IU-developed software helps researchers find meaning in massive scientific data sets

: Written by: Writer; Category: ACADEMIA; Published: May 24, 2010, 12:58 pm

One of the biggest challenges today's scientists face is sorting and making sense of the massive amounts of data produced by advanced scientific instruments and supercomputers. In response to these challenges, the IU Data to Insight Center (D2I) has released XMC Cat, a new software tool designed to make this critical task more manageable and reduce the time between data collection and possible scientific breakthrough.

Watch a short video of Scott Jensen describing XMC Cat in our video gallery.

XMC Cat is a catalog of metadata, or "data about data." Metadata help scientists more quickly locate the data most useful to their research. XMC Cat further accelerates this process by cataloging detailed metadata and providing access to that metadata through an easy-to-use web interface.

"For researchers, finding the right data can be a bit like looking for a scientific needle in a massive digital haystack," said Beth Plale, associate professor of computer science in the IU School of Informatics and Computing and D2I director. "XMC Cat breaks that stack into manageable, well organized sections, making it much easier for scientists to sort through and find what they need."

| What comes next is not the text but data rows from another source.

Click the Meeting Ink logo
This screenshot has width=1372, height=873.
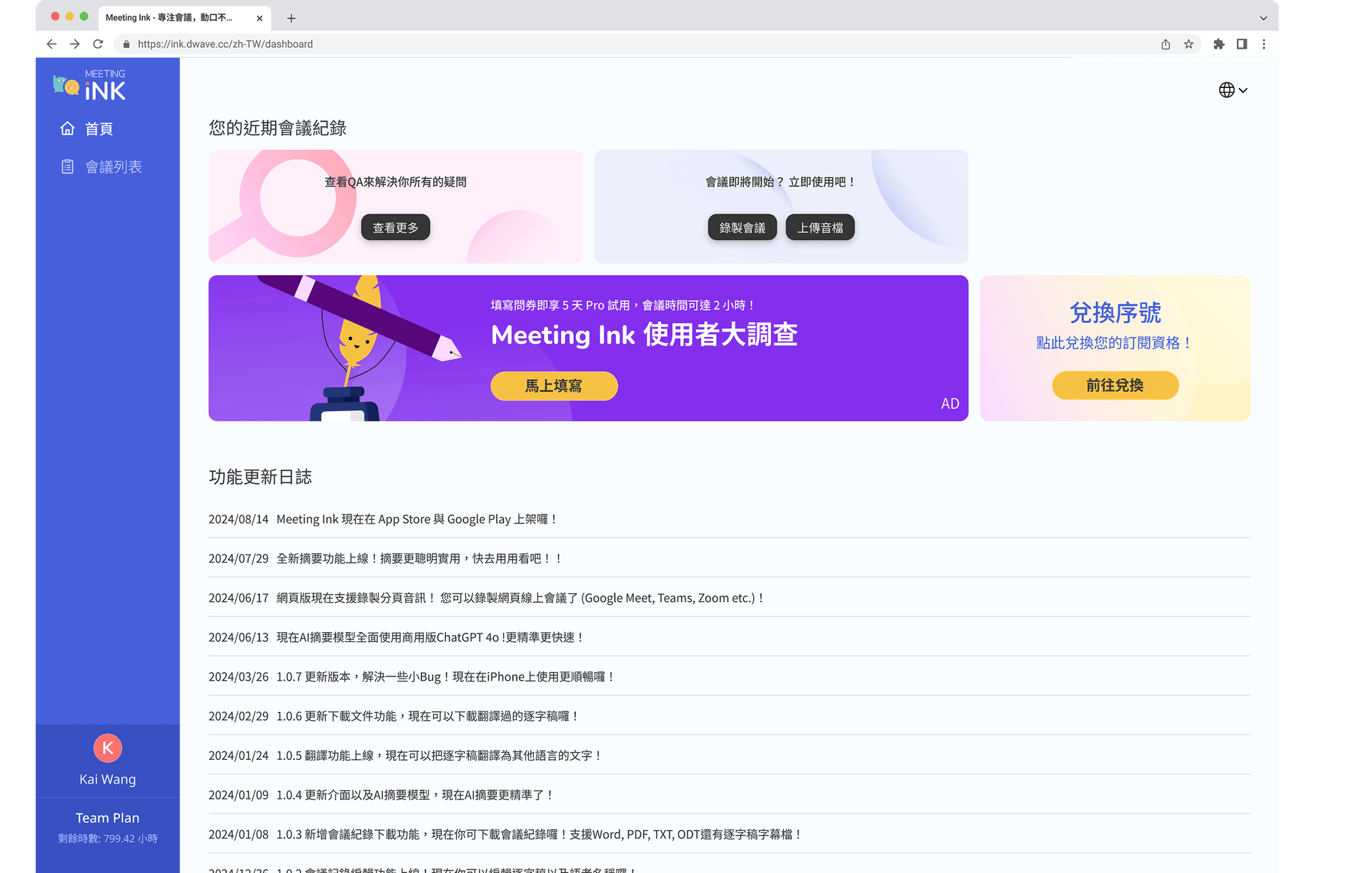[90, 85]
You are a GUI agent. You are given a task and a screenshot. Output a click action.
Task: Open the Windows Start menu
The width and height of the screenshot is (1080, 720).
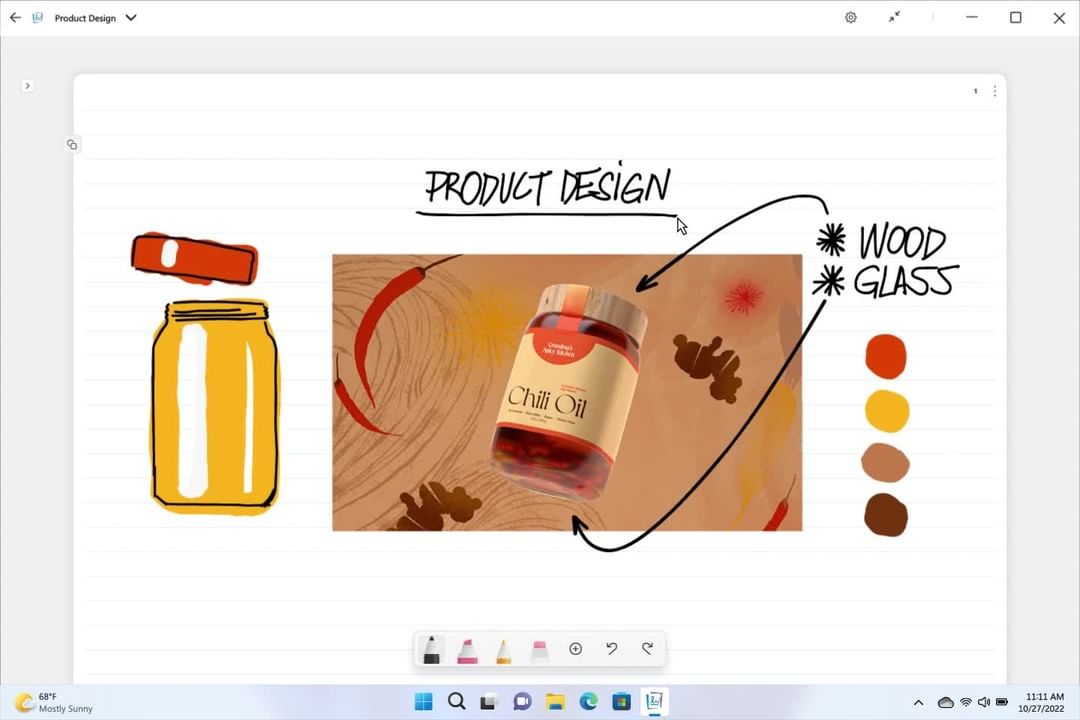424,702
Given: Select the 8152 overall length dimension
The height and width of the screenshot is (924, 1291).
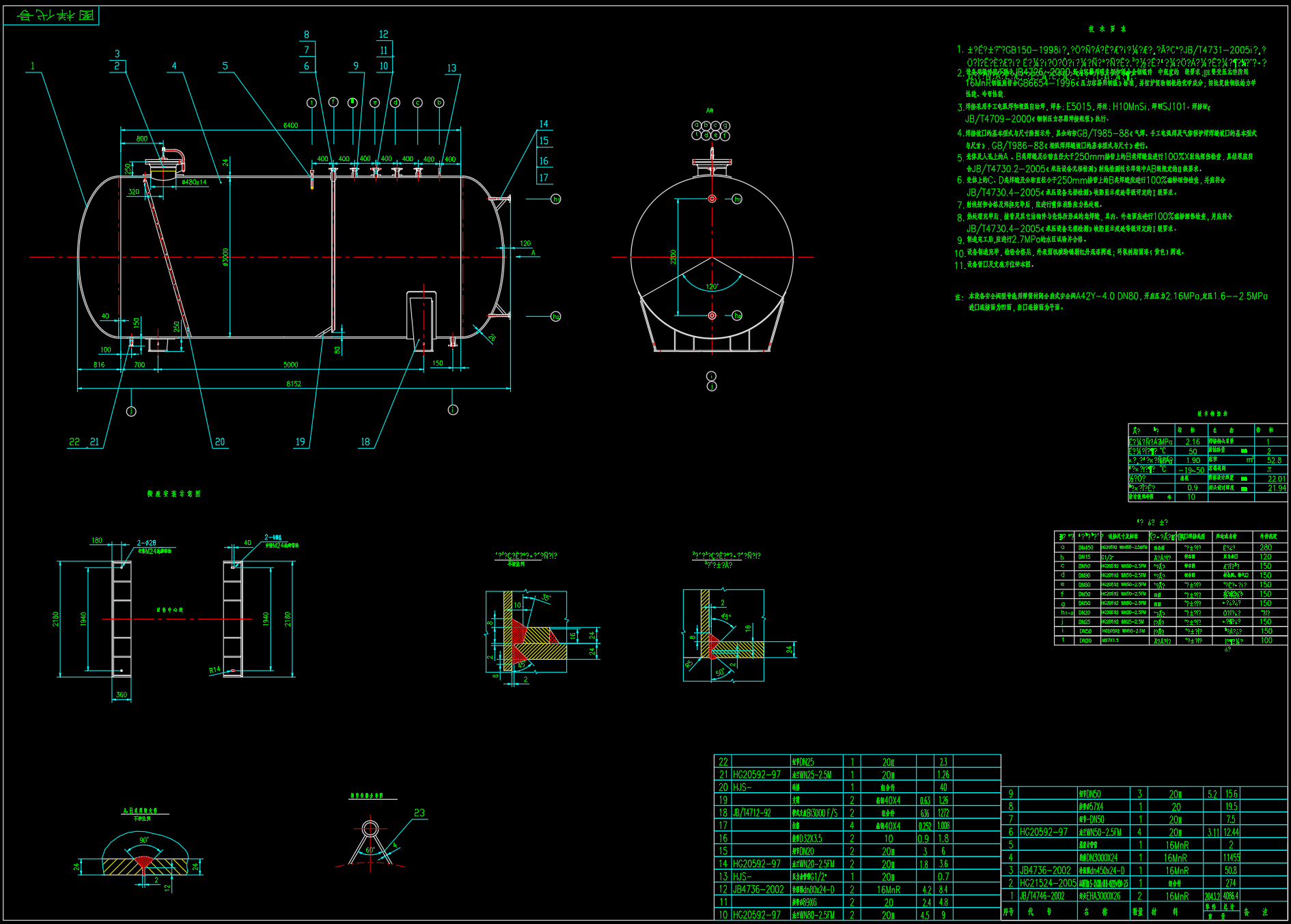Looking at the screenshot, I should coord(294,384).
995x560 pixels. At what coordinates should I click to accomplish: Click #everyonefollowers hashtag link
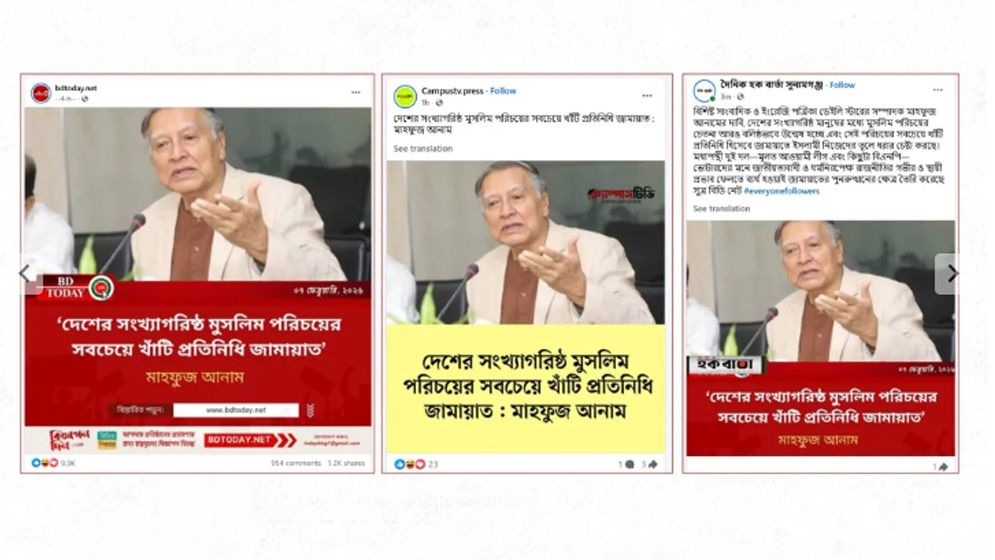point(781,190)
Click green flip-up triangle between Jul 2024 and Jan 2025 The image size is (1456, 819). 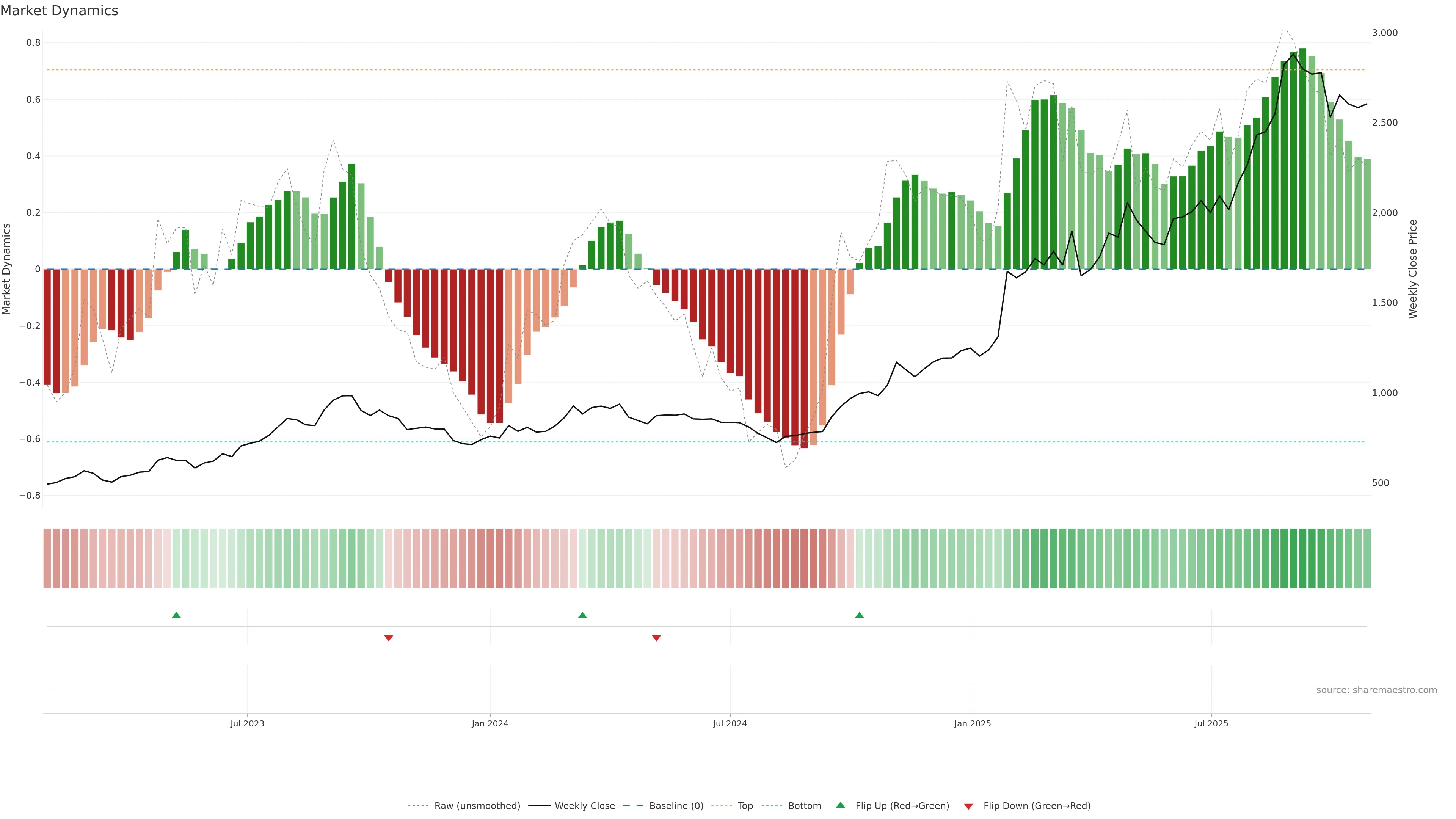(x=859, y=615)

XMC Cat lead developer Scott Jensen noted that what makes XMC Cat so powerful is its ability to adapt to the languages used by various scientific communities, instead of requiring the user to learn a great deal of specialized knowledge.

"Many scientific communities have developed their own metadata schemas and vocabularies to describe their data," Jensen said. "XMC Cat is architected to adapt to these various schemas -- so unlike similar tools, it adapts to the scientific community, rather than requiring the community to adapt to the software. It also provides scientists point-and-click access to data without requiring them to learn new query languages or command-line tools."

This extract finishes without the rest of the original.